Study text
BEGIN

3. Results and discussion

The experimental procedures with the designated nomenclature of the prepared catalysts are shown in Fig. 1. Moreover, the presumed morphologies of the prepared catalysts after each process were observed using TEM (Fig. 2). The commercial ND had a spherical morphology with diameter variations between 3 to 10 nm. When the ND was heat-treated at a high temperature, a transformation into nano-sized onion like spheres with few layers of graphitic shells was observed, which is in agreement with the reported literature.^21,22 The diameter of the synthesized carbon nano-onion particles varied between 5 and 10 nm. After the exfoliation step, the rupture of the outermost layers could be seen, creating various edge- and defect-sites at the peel of the onion-like carbons. The samples N-exhND and N-hND had similar surface morphologies to their preceding samples (exhND and hND, respectively), implying that the exfoliation was a crucial step in producing the abundant edge- and defect-sites on the catalyst surface in N-exhND.

END

Stored data
BEGIN

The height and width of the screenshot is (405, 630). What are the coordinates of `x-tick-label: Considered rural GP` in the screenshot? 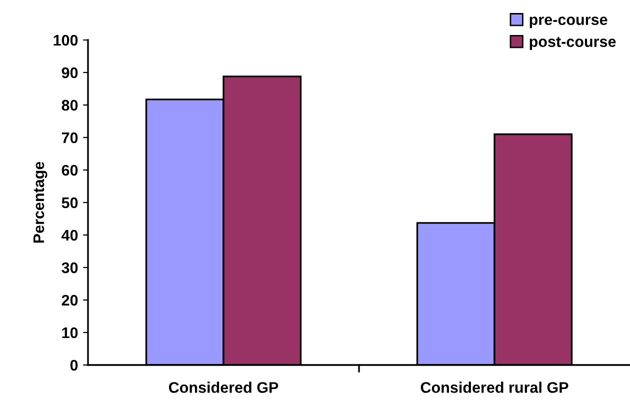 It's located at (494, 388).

END
BEGIN

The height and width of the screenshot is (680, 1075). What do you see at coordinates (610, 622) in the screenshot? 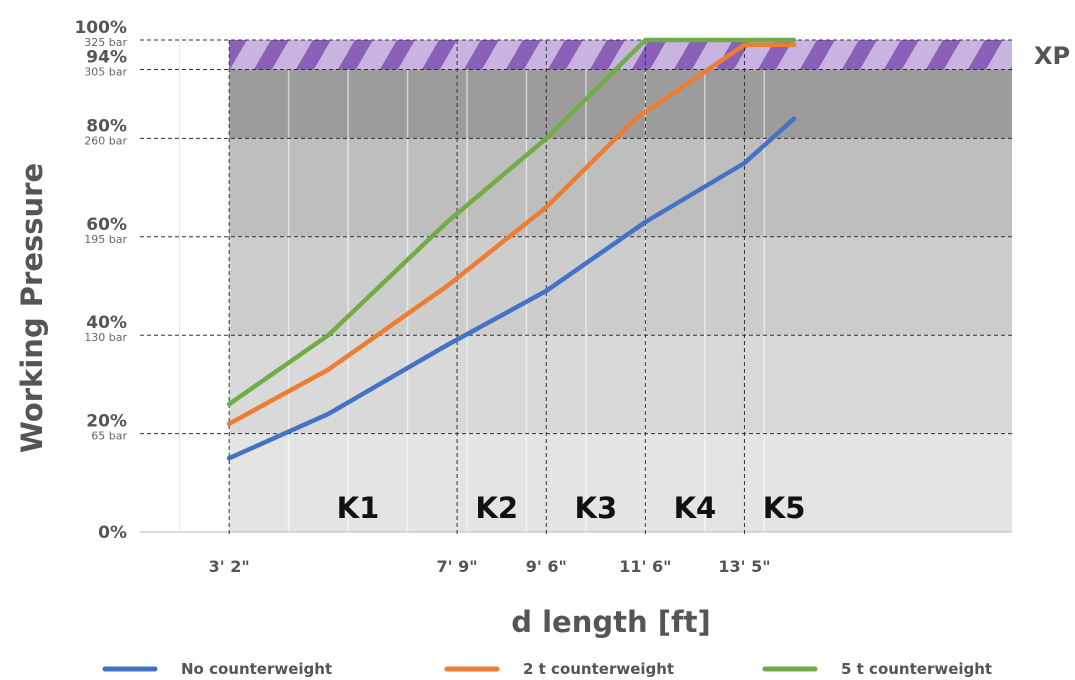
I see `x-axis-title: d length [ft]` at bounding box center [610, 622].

END
BEGIN

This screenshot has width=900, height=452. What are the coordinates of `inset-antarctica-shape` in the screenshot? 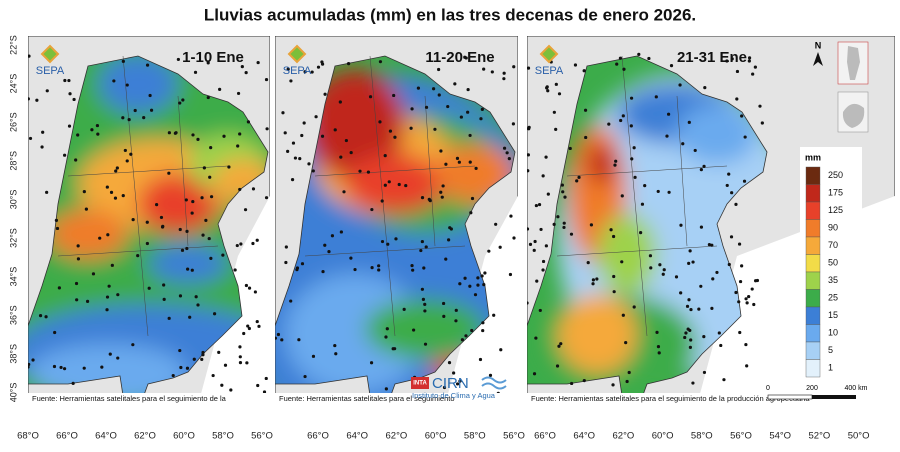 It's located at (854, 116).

END

Required action 1
Translate this sentence from the results section into Spanish: "The diameter of the synthesized carbon nano-onion particles varied between 5 and 10 nm."
Required action 2
For each statement, answer yes or no according to the results section and quote the words that decide it. (a) The commercial ND had a cylindrical morphology. (b) Heating the ND at a high temperature turned it into onion-like spheres with a few graphitic layers. (c) N-hND had a surface morphology very different from that of hND.

Exercise answer 1
El diámetro de las partículas sintetizadas de nanocebollas de carbono varió entre 5 y 10 nm.

Exercise answer 2
(a) No: "The commercial ND had a spherical morphology with diameter variations between 3 to 10 nm."
(b) Yes: "a transformation into nano-sized onion like spheres with few layers of graphitic shells was observed"
(c) No: "The samples N-exhND and N-hND had similar surface morphologies to their preceding samples (exhND and hND, respectively)"